Эффективность замены последовательности повысить будет сложнее, так как она целиком полагается на природные механизмы гомологичной рекомбинации, но работа в этом направлении ведется. Однако даже если эффективность останется низкой, при отсутствии побочных эффектов технологию CRISPR/Cas9 все же можно будет применить для внесения наследуемых изменений в зародышевую линию человека. Например, можно взять у пациента клетки соединительной ткани, провести редактирование генома и отобрать только те из них, где редактирование прошло без осложнений. Эти клетки можно использовать для получения индуцированных стволовых клеток, из которых можно затем получить сперматозоиды и использовать их в ЭКО. Здесь возникают свои сложности, но по крайней мере на животных эта технология работает.
Но не все так радужно на CRISPR-горизонте. Чем ближе реальное клиническое применение технологии, тем сильнее разгорается спор о том, кто получит от нее доход. По некоторым оценкам, стоимость исключительного патента на технологию может достигать многих сотен миллионов долларов (по крайней мере в таких суммах измеряется объем венчурного финансирования CRISPR/Cas9-стартапов). Патентный спор вокруг CRISPR/Cas9 обещает быть громче, чем все, что когда-либо происходило в сфере интеллектуальной собственности на биотехнологии.
11 января этого года Ведомство по патентам и товарным знакам США (USPTO) начало процедуру проверки патентов, относящихся к CRISPR/Cas9, на предмет «интерференции». Чиновникам предстоит определить, какой из исследовательских групп, владеющих схожими патентами, следует отдать приоритет в создании технологии: в ход пойдут публикации, свидетельские показания, почтовая переписка и записи в лабораторных журналах. От исхода процесса будет зависеть будущее всей технологии, ведь законные владельцы смогут просто запретить использование своей технологии компаниями-конкурентами, а это, в конечном итоге, поставит крест на надеждах быстрого внедрения CRISPR/Cas9 в клинику.
Ученые, которые поначалу совместно пытались довести технологию до ума, разделились как минимум на два оппозиционных лагеря, каждый из которых претендует на приоритет открытия. С одной стороны, это Дженифер Дудна, которая совместно с Эммануэль Шарпетье опубликовала ключевую работу по практическому применению Cas9 при модификации генома. Вышла эта статья в конце 2012 года. Весной следующего года Дудна подала патент на эту технологию, но в том же году появилось множество сходных работ от других исследователей, которые пытались по-своему усовершенствовать метод. Один из них, Фен Женг (Feng Zhang) из Института Броуда подал собственный патент на CRISPR/Cas9 в октябре того же 2013. И хотя это произошло уже после подачи патента Дудны, патент Женг прошел по упрощенной процедуре и был выдан первым.
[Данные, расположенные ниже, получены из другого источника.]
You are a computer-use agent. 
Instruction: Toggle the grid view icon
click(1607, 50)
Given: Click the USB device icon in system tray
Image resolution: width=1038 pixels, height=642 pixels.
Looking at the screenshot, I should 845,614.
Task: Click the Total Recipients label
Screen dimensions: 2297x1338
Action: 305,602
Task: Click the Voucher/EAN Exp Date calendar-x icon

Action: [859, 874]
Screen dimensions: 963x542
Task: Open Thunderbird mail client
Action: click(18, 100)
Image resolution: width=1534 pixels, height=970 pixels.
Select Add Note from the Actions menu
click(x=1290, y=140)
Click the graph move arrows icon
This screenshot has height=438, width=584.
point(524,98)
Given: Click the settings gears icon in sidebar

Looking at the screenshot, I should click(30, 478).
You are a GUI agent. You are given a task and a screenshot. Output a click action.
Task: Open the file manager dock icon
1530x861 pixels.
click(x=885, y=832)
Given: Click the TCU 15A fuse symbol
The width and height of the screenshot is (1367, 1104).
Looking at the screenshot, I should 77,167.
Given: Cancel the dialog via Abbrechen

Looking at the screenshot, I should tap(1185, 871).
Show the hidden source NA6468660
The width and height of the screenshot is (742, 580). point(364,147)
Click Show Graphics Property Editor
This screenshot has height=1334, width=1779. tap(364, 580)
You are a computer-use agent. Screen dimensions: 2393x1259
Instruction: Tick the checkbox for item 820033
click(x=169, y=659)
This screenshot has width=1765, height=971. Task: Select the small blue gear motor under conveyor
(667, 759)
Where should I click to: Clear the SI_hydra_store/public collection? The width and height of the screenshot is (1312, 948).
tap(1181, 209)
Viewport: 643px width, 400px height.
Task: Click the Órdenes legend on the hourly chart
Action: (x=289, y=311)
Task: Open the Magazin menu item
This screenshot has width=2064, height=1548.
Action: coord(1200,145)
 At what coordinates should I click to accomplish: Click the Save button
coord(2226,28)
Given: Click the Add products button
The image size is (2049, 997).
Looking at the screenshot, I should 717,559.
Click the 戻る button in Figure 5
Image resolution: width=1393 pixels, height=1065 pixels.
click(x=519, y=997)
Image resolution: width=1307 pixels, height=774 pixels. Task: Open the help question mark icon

Сейчас в патентном споре в ход пошла крупная артиллерия: Эрик Лендер, профессор MIT и один из со-председателей Комитета по науке и технологиям при президенте США, на днях опубликовал в Cell статью «Герои CRISPR», в которой излагает свой взгляд на то, кто во всей этой истории внес наибольший вклад и почему. Чем вызван порыв Лендера разобраться в этом вопросе именно сейчас — желанием повлиять на патентное бюро или чисто академическим интересом, — не понятно. Вполне ожидаемо, однако, что он (как основатель Института Броуда, от которого Женг подавал свой патент), придает вкладу Дудны и Шарпентье не такое большое значение, как хотелось бы последним. Ясно, что Дудна и Шарпеньтье, каким бы большим ни был академический и аппаратный вес Лендера, не сдадутся без боя. Достаточно посмотреть на их комментарии к злополучной статье, которые они уже оставили в Pubmed. Их можно понять, ведь дело не только и не столько в злополучном патенте. Речь, безусловно, идет о том, кому достанется ближайшая нобелевская премия.